## [SUPPLIED PASSAGE]

Then, on St. Patrick's Day, our happy, healthy, playful, get-into-every corner of the house catch-me-if-you-can baby reemerged. My chest lifted in relief, in appreciation, in painfully exuberant joy that he is feeling better.

For a while I was in post-shock recovery. It was so intense being there, with Wesley, my baby who would scream the second I wasn't holding him and who would thrash restlessly in my arms. But the screams didn't bother me, I wished only to alleviate the pain. I'd be in the moment with him, then my mind would flicker to fears of what if the fever didn't go down, of the possible paths of the illness, of what the Tylenol was doing to his liver, of his poor little cells which were so hot, of if I should have kept him home instead of going to the grocery, if he's too little to play with others, though he adores it. But, it was easy to mostly stay present with him, to give the comfort and nurturing he so clearly needed.

Parenting is caring for another person's life--for their health and safety. A sick child throws that duty into new relief. The variables we cannot control, and those we can. The delicate nature of their bodies, and its robust ability to heal. The limits of their coping mechanisms and the power of just being present with them in discomfort. My limitations of not being able to help him, not just in little daily acts of reassurance, but in potentially life-threatening situations.

## [ASSIGNED TASK]
Return, character for character, the part of the passage about caring for a sick baby that opens with the words containing "For a while" and closes with "so clearly needed.".

## [LISTED RECORDS]
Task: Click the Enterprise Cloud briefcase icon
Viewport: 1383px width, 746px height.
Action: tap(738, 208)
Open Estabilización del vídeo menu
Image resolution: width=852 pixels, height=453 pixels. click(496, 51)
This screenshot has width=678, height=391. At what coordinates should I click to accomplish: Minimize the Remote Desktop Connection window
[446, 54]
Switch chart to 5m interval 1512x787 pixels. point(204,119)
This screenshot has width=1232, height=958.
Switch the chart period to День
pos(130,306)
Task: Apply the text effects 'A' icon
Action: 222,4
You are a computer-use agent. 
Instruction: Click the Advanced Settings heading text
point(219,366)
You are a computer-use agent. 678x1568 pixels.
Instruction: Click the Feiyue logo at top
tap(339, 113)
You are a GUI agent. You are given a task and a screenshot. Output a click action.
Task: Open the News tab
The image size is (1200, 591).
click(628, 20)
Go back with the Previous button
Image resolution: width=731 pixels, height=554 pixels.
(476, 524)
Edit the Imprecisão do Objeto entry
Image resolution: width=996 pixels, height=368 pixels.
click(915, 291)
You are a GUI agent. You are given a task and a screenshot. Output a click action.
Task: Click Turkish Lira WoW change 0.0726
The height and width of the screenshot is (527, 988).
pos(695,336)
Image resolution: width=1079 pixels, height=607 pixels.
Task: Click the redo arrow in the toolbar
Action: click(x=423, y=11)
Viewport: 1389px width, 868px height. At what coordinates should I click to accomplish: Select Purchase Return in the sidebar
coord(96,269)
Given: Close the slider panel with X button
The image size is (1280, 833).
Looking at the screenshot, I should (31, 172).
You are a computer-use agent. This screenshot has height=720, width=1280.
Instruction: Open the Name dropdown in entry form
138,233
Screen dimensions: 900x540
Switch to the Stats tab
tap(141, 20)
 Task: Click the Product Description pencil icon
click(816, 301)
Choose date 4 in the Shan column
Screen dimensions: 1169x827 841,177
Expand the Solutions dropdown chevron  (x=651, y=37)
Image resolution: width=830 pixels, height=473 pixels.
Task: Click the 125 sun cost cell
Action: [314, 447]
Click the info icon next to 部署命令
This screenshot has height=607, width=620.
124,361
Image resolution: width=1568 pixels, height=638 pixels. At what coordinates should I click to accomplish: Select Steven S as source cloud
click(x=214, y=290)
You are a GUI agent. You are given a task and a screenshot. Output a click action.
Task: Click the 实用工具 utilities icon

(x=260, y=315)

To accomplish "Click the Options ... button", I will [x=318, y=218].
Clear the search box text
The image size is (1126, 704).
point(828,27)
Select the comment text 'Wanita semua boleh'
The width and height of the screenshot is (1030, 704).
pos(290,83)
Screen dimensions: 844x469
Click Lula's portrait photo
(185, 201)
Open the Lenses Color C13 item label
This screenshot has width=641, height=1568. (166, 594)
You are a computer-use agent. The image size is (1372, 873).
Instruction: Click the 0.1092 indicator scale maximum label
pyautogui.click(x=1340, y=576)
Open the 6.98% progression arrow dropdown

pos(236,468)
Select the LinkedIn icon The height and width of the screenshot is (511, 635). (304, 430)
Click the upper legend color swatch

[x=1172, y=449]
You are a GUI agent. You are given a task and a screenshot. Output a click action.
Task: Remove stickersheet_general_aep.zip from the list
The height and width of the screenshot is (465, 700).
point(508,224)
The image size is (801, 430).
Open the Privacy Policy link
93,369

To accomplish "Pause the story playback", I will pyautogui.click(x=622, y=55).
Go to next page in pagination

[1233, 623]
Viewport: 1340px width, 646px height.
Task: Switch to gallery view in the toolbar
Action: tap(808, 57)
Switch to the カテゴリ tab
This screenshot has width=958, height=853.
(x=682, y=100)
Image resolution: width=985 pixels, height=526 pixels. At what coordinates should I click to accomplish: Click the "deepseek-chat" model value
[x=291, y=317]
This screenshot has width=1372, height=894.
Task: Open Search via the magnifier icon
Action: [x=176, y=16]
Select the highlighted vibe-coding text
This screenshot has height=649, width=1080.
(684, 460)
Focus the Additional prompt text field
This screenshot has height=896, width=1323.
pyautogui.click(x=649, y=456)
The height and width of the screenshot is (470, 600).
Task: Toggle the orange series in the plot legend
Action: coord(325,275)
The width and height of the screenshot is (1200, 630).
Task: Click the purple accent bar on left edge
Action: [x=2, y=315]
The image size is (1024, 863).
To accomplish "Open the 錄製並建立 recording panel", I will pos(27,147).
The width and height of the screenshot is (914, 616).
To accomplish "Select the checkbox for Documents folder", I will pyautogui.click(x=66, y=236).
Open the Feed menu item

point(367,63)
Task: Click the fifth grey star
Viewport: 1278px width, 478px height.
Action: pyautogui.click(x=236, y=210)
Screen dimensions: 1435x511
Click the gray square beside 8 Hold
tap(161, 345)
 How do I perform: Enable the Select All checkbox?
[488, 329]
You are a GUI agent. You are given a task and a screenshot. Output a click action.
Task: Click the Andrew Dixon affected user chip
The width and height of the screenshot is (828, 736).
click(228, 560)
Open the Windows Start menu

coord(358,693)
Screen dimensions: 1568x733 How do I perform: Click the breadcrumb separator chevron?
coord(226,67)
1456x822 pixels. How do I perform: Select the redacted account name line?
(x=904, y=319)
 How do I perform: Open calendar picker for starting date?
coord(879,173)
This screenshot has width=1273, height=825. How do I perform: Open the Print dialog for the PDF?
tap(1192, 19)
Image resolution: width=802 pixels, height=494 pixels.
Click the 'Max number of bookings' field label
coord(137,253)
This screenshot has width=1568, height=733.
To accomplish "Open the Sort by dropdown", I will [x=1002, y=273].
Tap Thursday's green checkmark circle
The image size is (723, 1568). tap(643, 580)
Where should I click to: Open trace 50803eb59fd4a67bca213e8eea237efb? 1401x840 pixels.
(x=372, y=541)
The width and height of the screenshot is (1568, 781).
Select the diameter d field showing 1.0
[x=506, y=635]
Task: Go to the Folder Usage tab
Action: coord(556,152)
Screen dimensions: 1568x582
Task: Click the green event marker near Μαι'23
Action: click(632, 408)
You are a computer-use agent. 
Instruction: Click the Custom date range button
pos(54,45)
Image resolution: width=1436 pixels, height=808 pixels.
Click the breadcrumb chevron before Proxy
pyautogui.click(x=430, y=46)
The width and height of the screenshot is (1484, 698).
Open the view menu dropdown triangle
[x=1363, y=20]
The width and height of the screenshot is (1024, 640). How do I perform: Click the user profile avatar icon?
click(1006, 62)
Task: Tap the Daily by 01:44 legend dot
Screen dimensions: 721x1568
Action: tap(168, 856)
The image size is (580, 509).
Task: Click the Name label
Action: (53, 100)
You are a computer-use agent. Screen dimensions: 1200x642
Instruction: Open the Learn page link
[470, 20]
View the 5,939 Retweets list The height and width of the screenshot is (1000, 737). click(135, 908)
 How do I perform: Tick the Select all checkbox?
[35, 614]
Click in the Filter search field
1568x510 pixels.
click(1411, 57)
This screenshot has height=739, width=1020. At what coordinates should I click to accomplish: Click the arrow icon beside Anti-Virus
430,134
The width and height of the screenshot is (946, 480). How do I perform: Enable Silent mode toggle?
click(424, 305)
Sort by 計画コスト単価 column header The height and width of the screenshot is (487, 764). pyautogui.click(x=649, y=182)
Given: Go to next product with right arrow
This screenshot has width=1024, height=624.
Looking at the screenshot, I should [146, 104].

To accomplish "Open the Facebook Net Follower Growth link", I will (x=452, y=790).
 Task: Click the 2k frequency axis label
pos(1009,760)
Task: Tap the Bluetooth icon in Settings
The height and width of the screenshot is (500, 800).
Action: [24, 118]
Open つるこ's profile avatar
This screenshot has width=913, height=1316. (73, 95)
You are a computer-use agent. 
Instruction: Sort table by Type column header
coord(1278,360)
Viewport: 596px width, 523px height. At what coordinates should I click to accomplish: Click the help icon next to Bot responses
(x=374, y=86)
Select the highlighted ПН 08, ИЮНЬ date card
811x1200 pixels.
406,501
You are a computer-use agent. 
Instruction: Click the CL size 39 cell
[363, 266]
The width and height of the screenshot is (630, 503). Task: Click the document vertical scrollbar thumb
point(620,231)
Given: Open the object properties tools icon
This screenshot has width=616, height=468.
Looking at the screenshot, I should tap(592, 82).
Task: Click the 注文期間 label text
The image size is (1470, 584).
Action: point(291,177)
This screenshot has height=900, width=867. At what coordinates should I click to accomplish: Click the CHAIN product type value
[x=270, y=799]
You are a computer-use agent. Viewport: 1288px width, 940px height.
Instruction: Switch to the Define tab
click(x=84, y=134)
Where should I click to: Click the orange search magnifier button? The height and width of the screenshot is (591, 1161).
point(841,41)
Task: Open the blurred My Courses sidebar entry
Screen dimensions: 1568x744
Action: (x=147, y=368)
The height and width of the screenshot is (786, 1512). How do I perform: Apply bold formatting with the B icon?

## [RESPONSE AREA]
For a while I was in post-shock recovery. It was so intense being there, with Wesley, my baby who would scream the second I wasn't holding him and who would thrash restlessly in my arms. But the screams didn't bother me, I wished only to alleviate the pain. I'd be in the moment with him, then my mind would flicker to fears of what if the fever didn't go down, of the possible paths of the illness, of what the Tylenol was doing to his liver, of his poor little cells which were so hot, of if I should have kept him home instead of going to the grocery, if he's too little to play with others, though he adores it. But, it was easy to mostly stay present with him, to give the comfort and nurturing he so clearly needed.